De los objetivos a la rehabilitación real: el reto de transformar la vivienda en alquiler

asval tribuna

Europa ha fijado ambiciosos objetivos de rehabilitación energética, pero la ejecución es un desafío. Proyectos como INSPIRE-US buscan simplificar y agilizar el proceso para transformar viviendas en alquiler.

Europa ha marcado una hoja de ruta muy ambiciosa para transformar energéticamente su parque inmobiliario. Sin embargo, entre fijar objetivos de rehabilitación y conseguir que las obras se ejecuten existe todavía una distancia considerable.

España es un buen ejemplo. Contamos con un parque residencial envejecido y con un enorme potencial de mejora energética. La rehabilitación debe convertirse, por tanto, en uno de los grandes motores de transformación de nuestro sector inmobiliario durante los próximos años. No solo para reducir consumos y emisiones, sino también para mejorar el confort de las viviendas, reducir los costes energéticos de las familias y prolongar la vida útil de nuestros edificios.

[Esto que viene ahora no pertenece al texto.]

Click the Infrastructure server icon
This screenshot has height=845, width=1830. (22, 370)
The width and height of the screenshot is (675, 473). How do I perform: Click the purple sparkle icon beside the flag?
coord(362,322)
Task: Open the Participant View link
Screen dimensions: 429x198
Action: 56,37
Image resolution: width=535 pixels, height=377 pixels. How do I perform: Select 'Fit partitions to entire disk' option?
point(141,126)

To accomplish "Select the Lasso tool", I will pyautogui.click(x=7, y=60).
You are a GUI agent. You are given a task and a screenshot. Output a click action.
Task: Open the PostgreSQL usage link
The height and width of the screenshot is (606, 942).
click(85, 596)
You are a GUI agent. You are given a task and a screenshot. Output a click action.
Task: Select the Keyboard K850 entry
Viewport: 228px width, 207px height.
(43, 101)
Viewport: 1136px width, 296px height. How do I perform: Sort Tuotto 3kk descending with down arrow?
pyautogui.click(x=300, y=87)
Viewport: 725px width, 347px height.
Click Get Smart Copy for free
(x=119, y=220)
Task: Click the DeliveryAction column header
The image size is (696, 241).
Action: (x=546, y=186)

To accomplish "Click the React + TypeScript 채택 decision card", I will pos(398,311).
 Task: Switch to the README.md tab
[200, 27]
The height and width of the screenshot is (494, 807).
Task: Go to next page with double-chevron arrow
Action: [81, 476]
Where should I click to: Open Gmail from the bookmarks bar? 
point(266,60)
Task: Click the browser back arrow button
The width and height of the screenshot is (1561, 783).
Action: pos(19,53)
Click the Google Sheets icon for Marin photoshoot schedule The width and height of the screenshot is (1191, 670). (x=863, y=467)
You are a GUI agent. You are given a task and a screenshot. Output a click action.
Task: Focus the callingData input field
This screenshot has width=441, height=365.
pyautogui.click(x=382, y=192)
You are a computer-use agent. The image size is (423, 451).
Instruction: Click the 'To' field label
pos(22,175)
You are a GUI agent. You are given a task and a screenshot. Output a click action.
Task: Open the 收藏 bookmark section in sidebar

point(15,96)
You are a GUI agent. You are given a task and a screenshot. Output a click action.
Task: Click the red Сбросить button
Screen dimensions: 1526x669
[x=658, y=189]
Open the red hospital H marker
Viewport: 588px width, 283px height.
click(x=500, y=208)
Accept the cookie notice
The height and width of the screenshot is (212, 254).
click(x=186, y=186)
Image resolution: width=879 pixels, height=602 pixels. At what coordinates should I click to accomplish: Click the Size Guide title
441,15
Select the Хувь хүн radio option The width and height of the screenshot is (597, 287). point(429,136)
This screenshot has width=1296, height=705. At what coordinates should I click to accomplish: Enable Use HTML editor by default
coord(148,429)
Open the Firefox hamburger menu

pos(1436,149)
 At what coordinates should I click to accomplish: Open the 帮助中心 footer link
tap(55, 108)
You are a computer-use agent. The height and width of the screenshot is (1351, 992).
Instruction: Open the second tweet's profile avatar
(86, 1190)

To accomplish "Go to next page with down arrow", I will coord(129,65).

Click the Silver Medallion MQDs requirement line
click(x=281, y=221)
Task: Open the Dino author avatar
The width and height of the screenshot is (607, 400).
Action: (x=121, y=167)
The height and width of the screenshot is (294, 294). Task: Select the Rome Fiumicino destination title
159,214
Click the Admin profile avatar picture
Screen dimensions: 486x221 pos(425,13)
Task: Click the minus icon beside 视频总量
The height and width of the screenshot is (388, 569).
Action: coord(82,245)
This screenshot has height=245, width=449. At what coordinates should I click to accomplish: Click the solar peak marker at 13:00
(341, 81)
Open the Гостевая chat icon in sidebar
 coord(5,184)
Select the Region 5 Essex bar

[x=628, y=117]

El desafío es especialmente importante en el mercado del alquiler. Rehabilitar una vivienda arrendada implica coordinar intereses, inversiones y beneficios entre propietarios e inquilinos y afrontar procesos que todavía resultan excesivamente complejos. Decidir qué actuaciones realizar, conocer su coste, encontrar financiación, acceder a ayudas, gestionar permisos o coordinar a los diferentes profesionales que participan en una obra puede terminar desincentivando una inversión que es beneficiosa para todos.

Precisamente sobre estas barreras quiere actuar LIFE INSPIRE-US, el proyecto europeo coordinado por ASVAL dentro del programa LIFE Clean Energy Transition de la Comisión Europea. El proyecto parte de una premisa: para acelerar la rehabilitación no basta con establecer objetivos; tenemos que facilitar que propietarios y comunidades puedan llevarlos a la práctica.

Una de sus principales herramientas será la creación de una Ventanilla Única —One-Stop Shop— especializada en viviendas en alquiler. Un servicio capaz de acompañar al propietario durante todo el proceso, desde el diagnóstico energético y la identificación de las actuaciones hasta la financiación, ejecución, verificación y seguimiento posterior.

El objetivo es reducir la fragmentación que actualmente caracteriza a muchos procesos de rehabilitación. Frente a un propietario que tiene que acudir de manera independiente a técnicos, administraciones, entidades financieras, empresas constructoras o gestores de ayudas, proponemos un modelo basado en el acompañamiento integral y en un único punto de contacto.

INSPIRE-US permitirá probar este modelo mediante tres pilotos en Madrid: edificios multifamiliares, viviendas de propietarios institucionales y viviendas pertenecientes a pequeños propietarios. La intención es comprobar sobre el terreno qué soluciones funcionan y generar posteriormente un modelo que pueda ser replicable y escalable.

Pero la rehabilitación no debería detenerse en la puerta de cada vivienda. Una intervención puede mejorar el consumo energético y el confort de un hogar; muchas intervenciones coordinadas pueden transformar un edificio y, a mayor escala, contribuir a regenerar barrios enteros.

Esta dimensión urbana y social resulta fundamental. La transición energética del parque residencial debe ser también una oportunidad para mejorar la calidad de nuestras ciudades y garantizar que la transformación de los edificios llegue igualmente a hogares y entornos vulnerables.

El sector de la construcción tiene ante sí una oportunidad extraordinaria. Los próximos años exigirán movilizar inversión, tecnología, nuevos modelos de financiación y capacidad técnica para rehabilitar un volumen creciente de viviendas. Para conseguirlo necesitaremos también colaboración público-privada, seguridad para quienes realizan las inversiones y procedimientos administrativos mucho más sencillos.

La rehabilitación energética no será una realidad porque Europa la establezca como objetivo, sino cuando consigamos que rehabilitar sea técnica, administrativa y económicamente viable.

Ese es, precisamente, el desafío al que proyectos como INSPIRE-US quieren contribuir.